==== Entries provided

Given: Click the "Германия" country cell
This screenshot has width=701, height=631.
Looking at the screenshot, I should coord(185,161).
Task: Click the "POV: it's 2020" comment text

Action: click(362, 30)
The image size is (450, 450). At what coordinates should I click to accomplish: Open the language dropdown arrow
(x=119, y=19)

========
==== Entries provided

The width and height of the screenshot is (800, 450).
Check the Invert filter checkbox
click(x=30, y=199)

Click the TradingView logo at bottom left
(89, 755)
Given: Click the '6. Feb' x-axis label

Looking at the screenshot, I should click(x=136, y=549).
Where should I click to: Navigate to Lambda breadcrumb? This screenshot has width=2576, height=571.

========
==== Entries provided

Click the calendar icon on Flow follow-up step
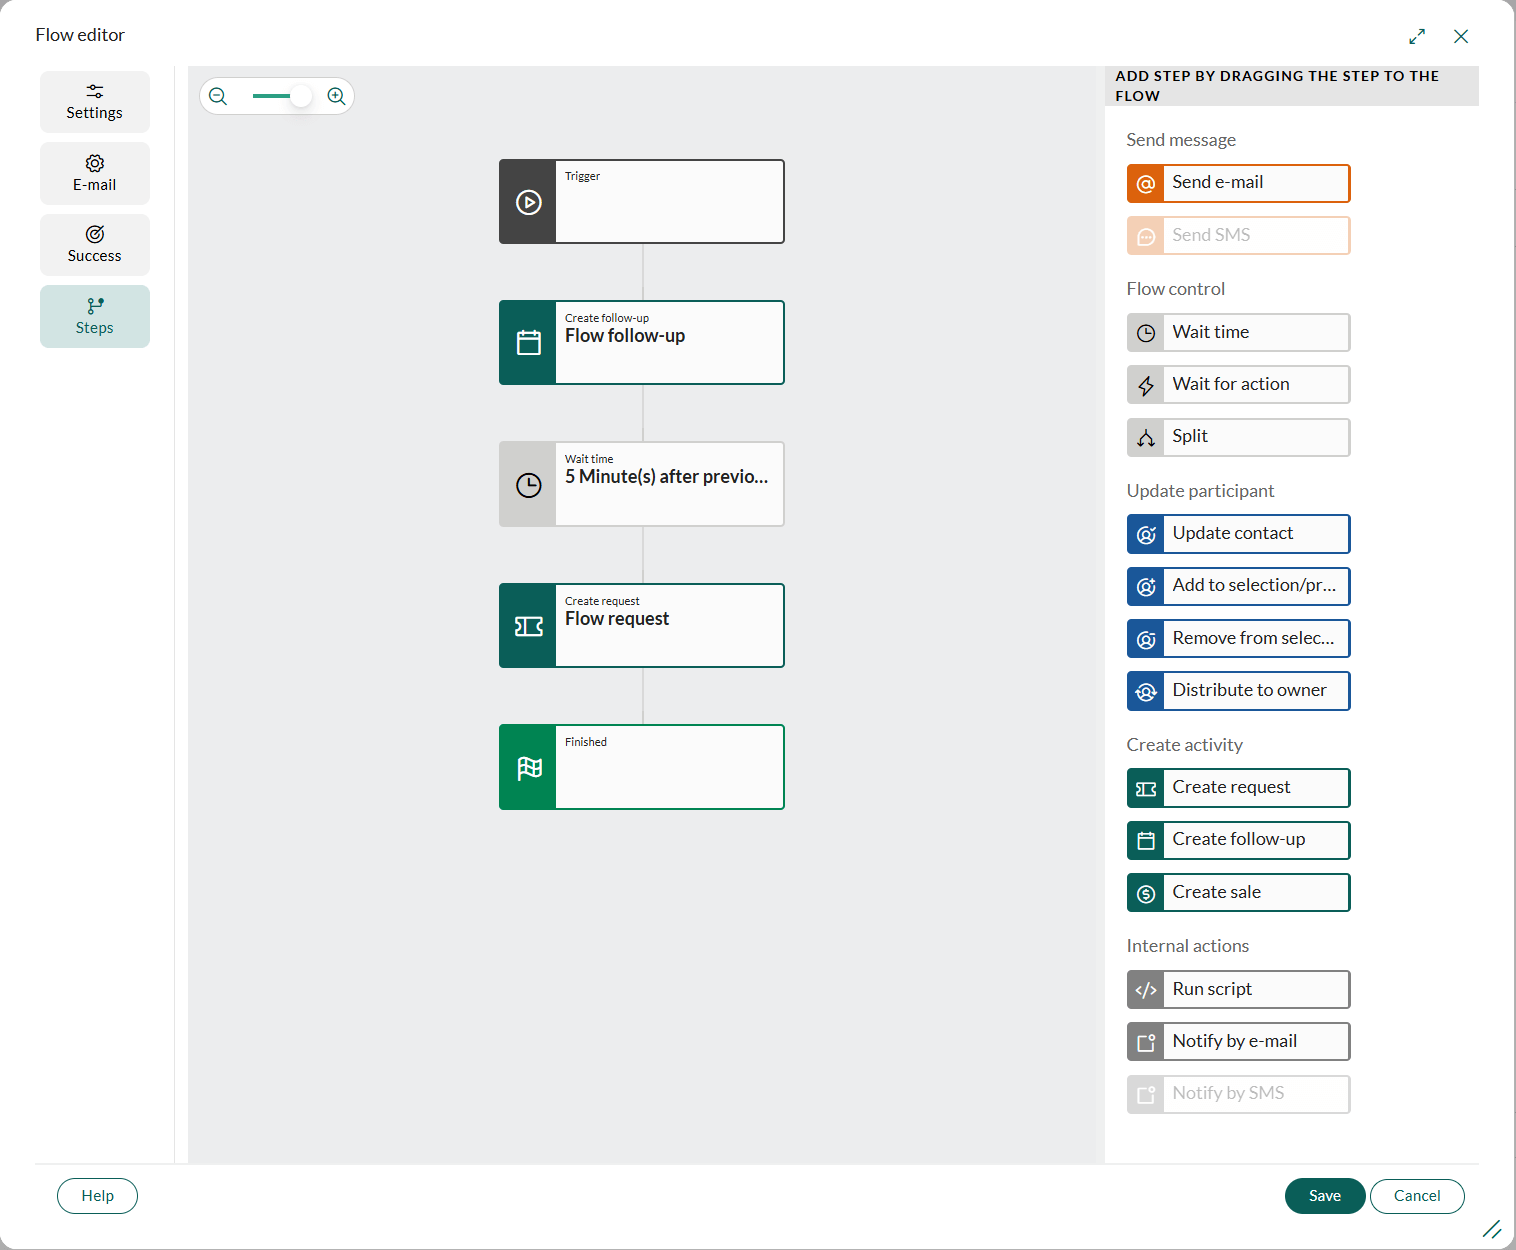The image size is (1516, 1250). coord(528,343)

========

● What to do: From the listing above, return the lines starting at the one with "Given: Click the '6. Feb' x-axis label" and ending at the one with "Where should I", both kept, exactly as they appear and nothing more.

● Response to this exercise:
Given: Click the '6. Feb' x-axis label

Looking at the screenshot, I should click(x=136, y=549).
Where should I click to: Navigate to Lambda breadcrumb? This screenshot has width=2576, height=571.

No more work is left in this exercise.